EXERCISE AIM - Please extract the part of the forum thread on running the iOS 11 dyld shared cache on iOS 10 that falls between "PostPosted: Tue Oct" and "other security checks.", inclusive, copying it word for word.

GIVEN PASSAGE -
>>

Page 1 of 1

Is it possible to use iOS11 dyld shared cache on iOS10

PostPosted: Tue Oct 24, 2017 3:35 am
by Wingzero
I have a wild guess and idea that is using iOS 11 dyld shared cache along with other apple apps (like itunesd, AppStore, etc) to replace their counterparts on a iOS 10 JB device. However I only have one JB device, and don't dare to do that - if it becomes brick I am dead then.

So does anyone tried that before, or it's not possible because it has some security check? Since we can get both signed + unsigned dyld shared cache and other binaries, it seems possible, but I'm not sure if there are any other security checks.

Re: Is it possible to use iOS11 dyld shared cache on iOS10

PostPosted: Fri Dec 29, 2017 10:20 am
by stek29
I believe iOS 11 cache has a slightly different format.

<<

PROVIDED MATERIAL -
>>

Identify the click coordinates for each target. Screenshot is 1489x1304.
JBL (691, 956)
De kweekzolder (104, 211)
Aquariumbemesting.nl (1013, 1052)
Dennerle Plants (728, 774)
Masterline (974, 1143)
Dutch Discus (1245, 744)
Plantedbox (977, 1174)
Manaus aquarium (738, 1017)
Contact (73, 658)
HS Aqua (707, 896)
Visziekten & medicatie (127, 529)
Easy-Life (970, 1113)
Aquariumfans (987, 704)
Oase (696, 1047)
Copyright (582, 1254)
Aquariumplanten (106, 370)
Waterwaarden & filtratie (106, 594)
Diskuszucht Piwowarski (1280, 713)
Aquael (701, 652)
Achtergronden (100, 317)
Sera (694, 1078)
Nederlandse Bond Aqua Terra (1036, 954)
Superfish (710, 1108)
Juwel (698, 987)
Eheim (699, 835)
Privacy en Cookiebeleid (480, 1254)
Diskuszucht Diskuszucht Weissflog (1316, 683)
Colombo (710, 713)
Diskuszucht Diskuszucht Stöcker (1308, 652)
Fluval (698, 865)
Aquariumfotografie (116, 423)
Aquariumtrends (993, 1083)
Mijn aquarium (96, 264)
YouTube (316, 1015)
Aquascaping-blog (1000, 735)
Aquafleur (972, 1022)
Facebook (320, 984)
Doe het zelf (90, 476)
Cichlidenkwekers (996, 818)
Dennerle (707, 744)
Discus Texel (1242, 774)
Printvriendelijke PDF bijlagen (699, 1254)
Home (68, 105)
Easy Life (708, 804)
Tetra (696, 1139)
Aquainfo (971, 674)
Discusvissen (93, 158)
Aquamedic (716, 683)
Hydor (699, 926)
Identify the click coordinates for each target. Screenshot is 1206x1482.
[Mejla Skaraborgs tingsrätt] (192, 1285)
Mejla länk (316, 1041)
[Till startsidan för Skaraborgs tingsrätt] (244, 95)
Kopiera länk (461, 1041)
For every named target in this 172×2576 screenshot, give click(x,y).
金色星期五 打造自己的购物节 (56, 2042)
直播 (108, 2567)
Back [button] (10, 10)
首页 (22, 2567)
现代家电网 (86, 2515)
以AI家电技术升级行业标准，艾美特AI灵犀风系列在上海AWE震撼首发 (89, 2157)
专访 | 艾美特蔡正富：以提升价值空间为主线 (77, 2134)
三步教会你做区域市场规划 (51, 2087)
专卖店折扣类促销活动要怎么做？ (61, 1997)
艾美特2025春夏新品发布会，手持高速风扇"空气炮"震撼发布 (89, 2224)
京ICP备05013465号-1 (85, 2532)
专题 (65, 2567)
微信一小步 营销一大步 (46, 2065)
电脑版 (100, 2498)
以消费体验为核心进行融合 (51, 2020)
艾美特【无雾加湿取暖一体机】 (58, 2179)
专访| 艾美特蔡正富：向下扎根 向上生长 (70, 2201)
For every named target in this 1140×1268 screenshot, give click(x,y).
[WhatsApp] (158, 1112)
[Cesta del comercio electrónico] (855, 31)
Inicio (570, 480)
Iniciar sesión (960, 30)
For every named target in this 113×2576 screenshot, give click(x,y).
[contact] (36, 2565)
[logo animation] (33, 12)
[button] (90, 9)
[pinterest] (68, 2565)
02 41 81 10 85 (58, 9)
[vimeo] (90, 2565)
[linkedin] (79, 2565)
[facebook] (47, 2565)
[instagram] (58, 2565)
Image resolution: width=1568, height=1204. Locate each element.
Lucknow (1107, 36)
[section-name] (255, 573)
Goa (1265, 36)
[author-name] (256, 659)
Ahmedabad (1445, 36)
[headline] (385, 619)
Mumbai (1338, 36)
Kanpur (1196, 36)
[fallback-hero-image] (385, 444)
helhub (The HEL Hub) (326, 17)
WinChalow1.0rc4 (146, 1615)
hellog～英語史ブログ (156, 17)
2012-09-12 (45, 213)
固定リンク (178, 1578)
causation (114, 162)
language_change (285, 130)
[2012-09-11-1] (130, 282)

<<

RESPONSE -
PostPosted: Tue Oct 24, 2017 3:35 am
by Wingzero
I have a wild guess and idea that is using iOS 11 dyld shared cache along with other apple apps (like itunesd, AppStore, etc) to replace their counterparts on a iOS 10 JB device. However I only have one JB device, and don't dare to do that - if it becomes brick I am dead then.

So does anyone tried that before, or it's not possible because it has some security check? Since we can get both signed + unsigned dyld shared cache and other binaries, it seems possible, but I'm not sure if there are any other security checks.